Find "You are a computer-use" in the material below, then write out that line and every line after it exactly, ending with the last one; skip the pictures.

- [Data to process]
● ● ● ● ● ● ●

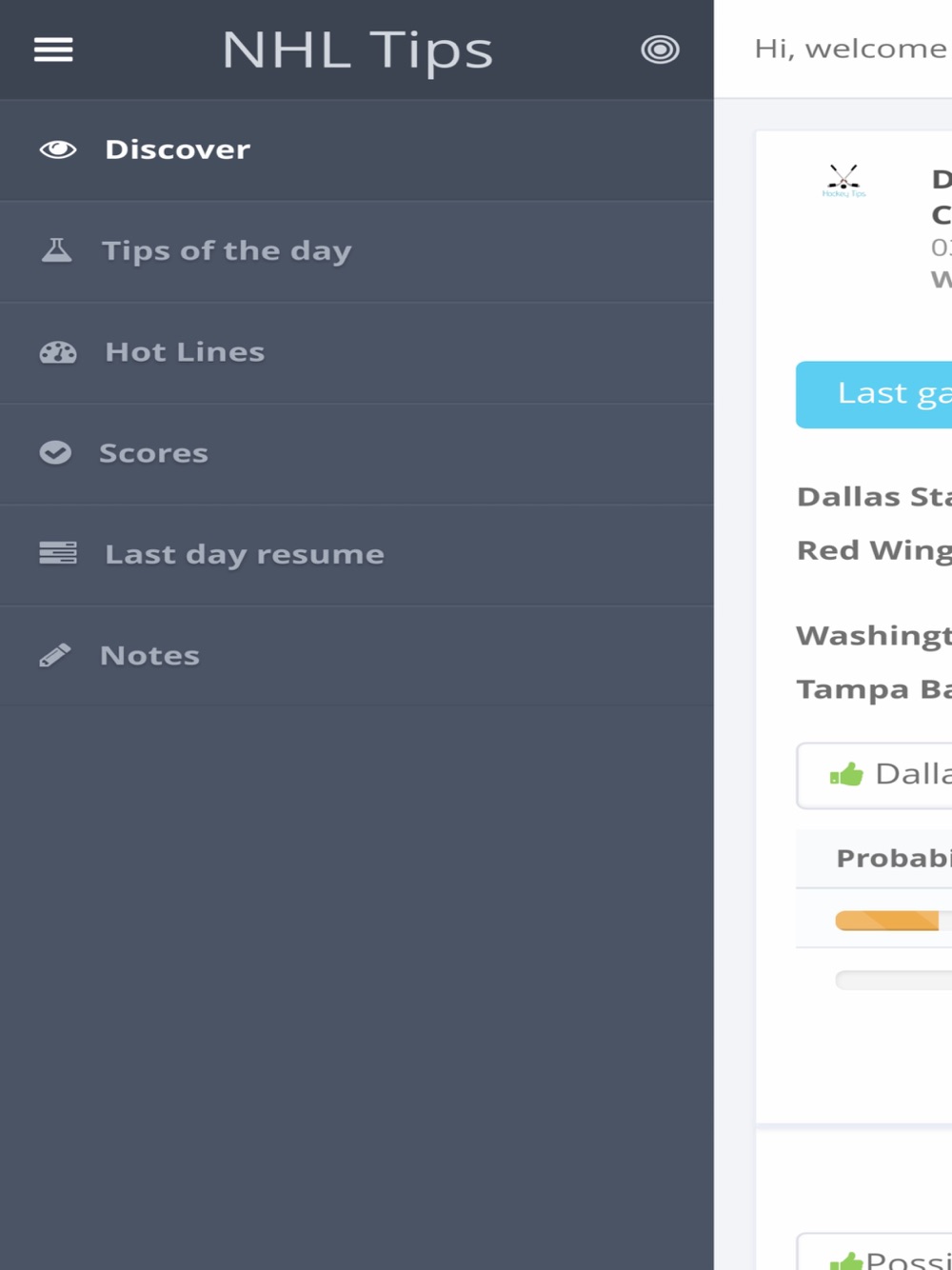Go to Tips of the day
Image resolution: width=952 pixels, height=1270 pixels.
(357, 251)
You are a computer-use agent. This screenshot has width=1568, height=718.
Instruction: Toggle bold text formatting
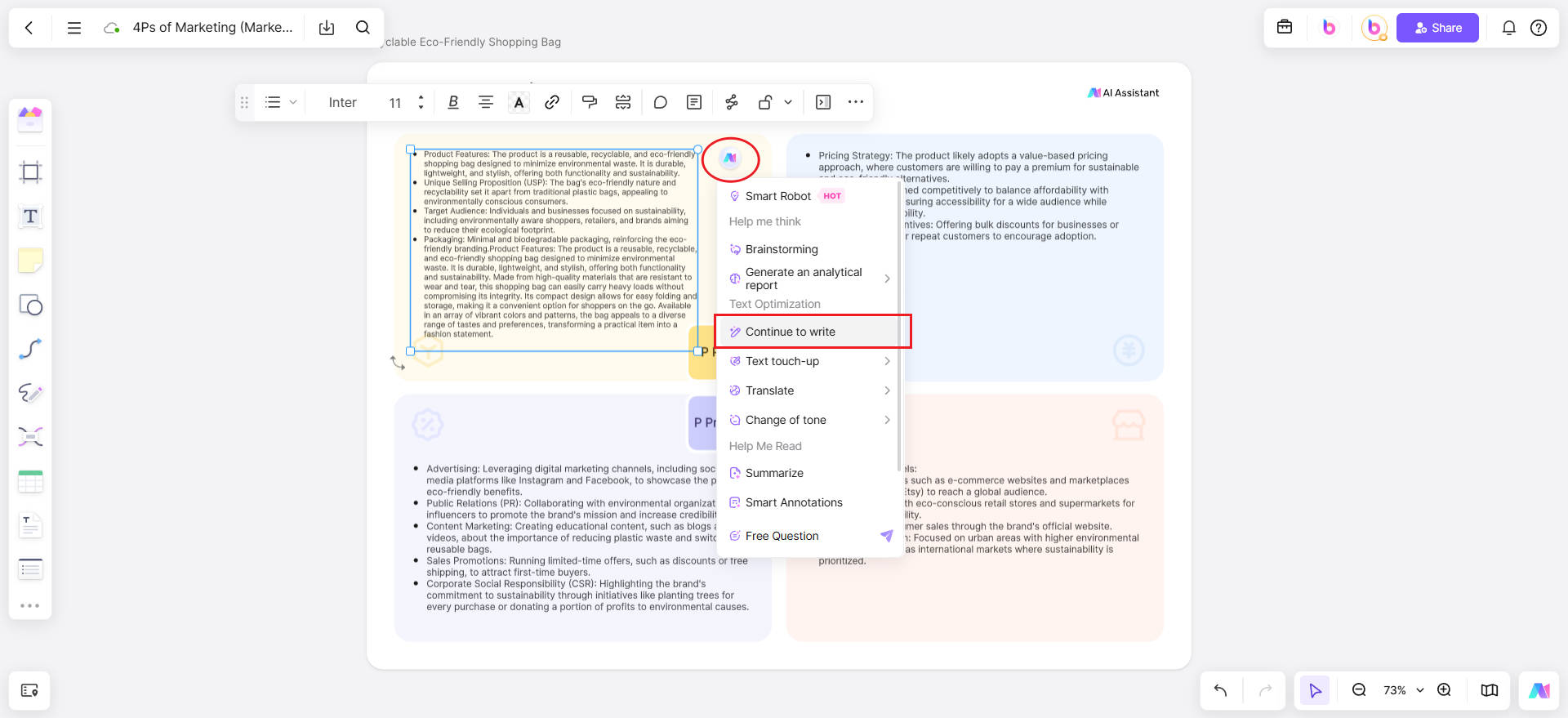(453, 102)
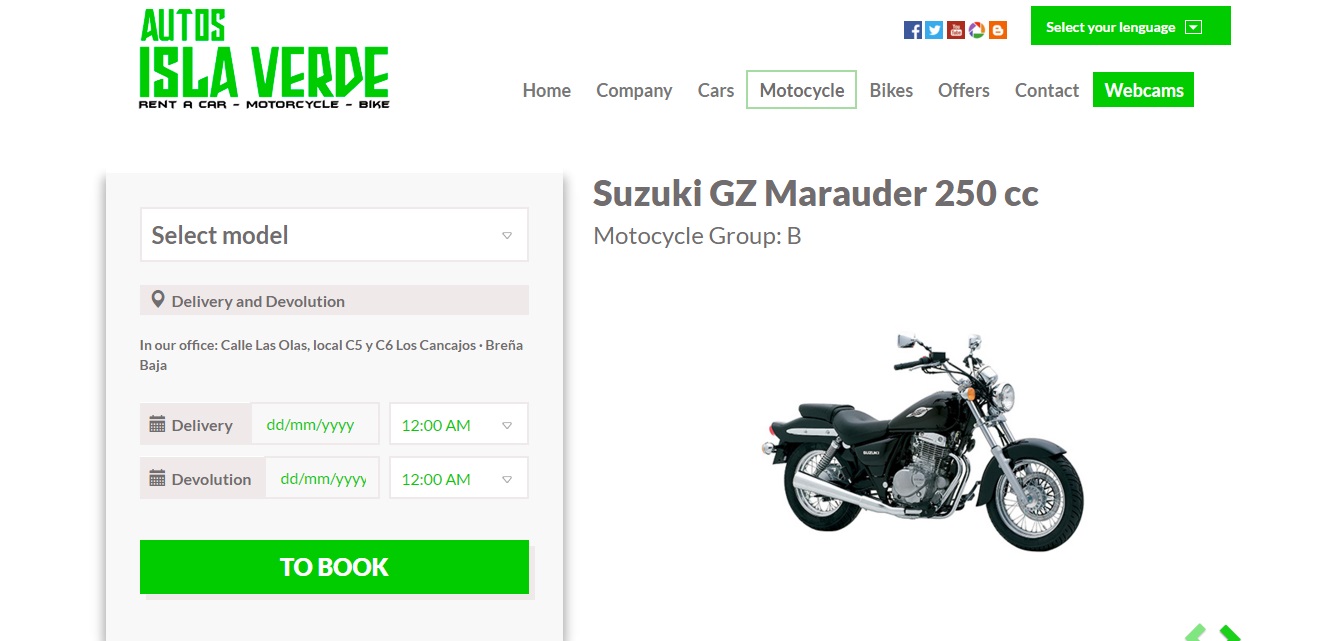Viewport: 1341px width, 641px height.
Task: Open the Facebook page icon
Action: point(912,30)
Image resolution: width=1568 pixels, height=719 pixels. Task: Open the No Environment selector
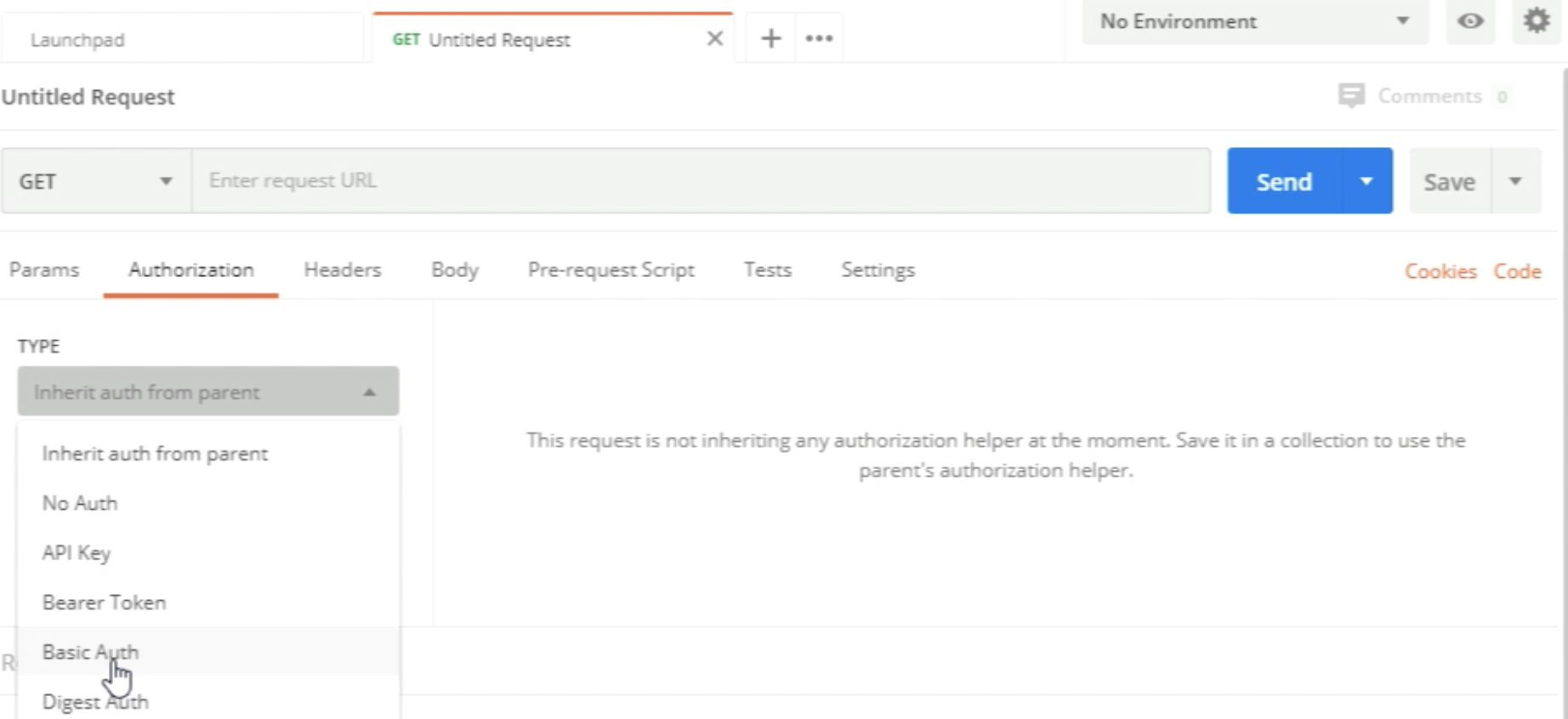tap(1254, 21)
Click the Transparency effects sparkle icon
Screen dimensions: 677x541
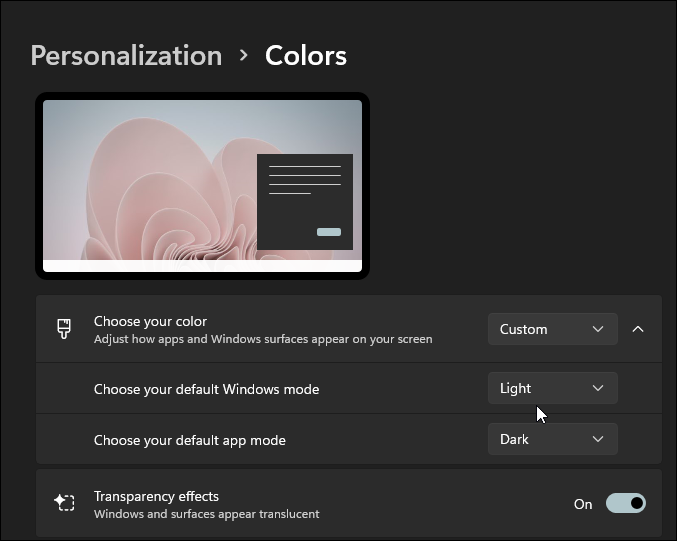click(x=65, y=503)
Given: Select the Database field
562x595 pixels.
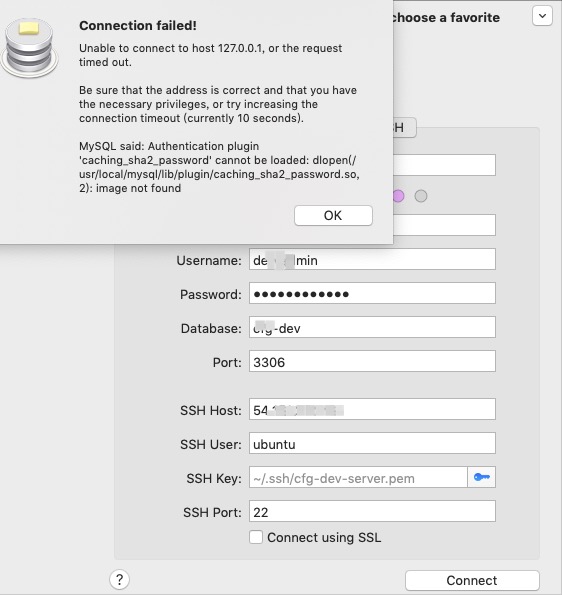Looking at the screenshot, I should point(372,327).
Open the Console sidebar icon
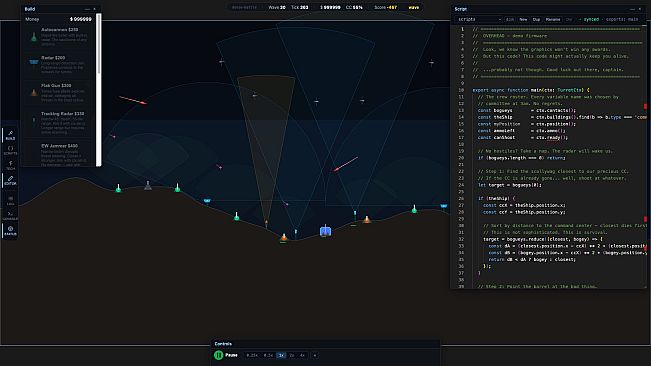The image size is (651, 366). pyautogui.click(x=10, y=215)
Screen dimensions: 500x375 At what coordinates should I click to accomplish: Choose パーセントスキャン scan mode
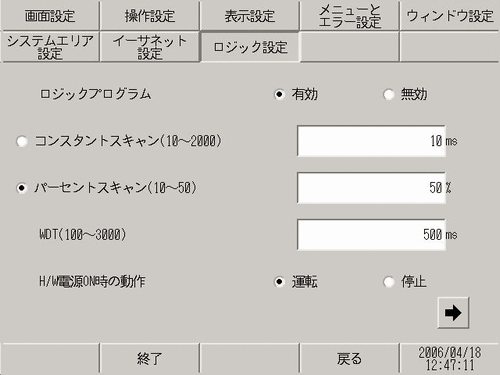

● ● ● ● ● ● ●

- [Written answer]
You are a computer-use agent. This screenshot has width=1568, height=718.
Instruction: Toggle bold text formatting
(453, 102)
Viewport: 1341px width, 641px height.
Task: Open the Facebook page icon
Action: point(912,30)
Image resolution: width=1568 pixels, height=719 pixels. Task: Open the No Environment selector
tap(1254, 21)
Click the Transparency effects sparkle icon
Screen dimensions: 677x541
click(x=65, y=503)
Given: Select the Database field
562x595 pixels.
Looking at the screenshot, I should point(372,327).
Open the Console sidebar icon
The image size is (651, 366). pyautogui.click(x=10, y=215)
Screen dimensions: 500x375 At what coordinates should I click to accomplish: Choose パーセントスキャン scan mode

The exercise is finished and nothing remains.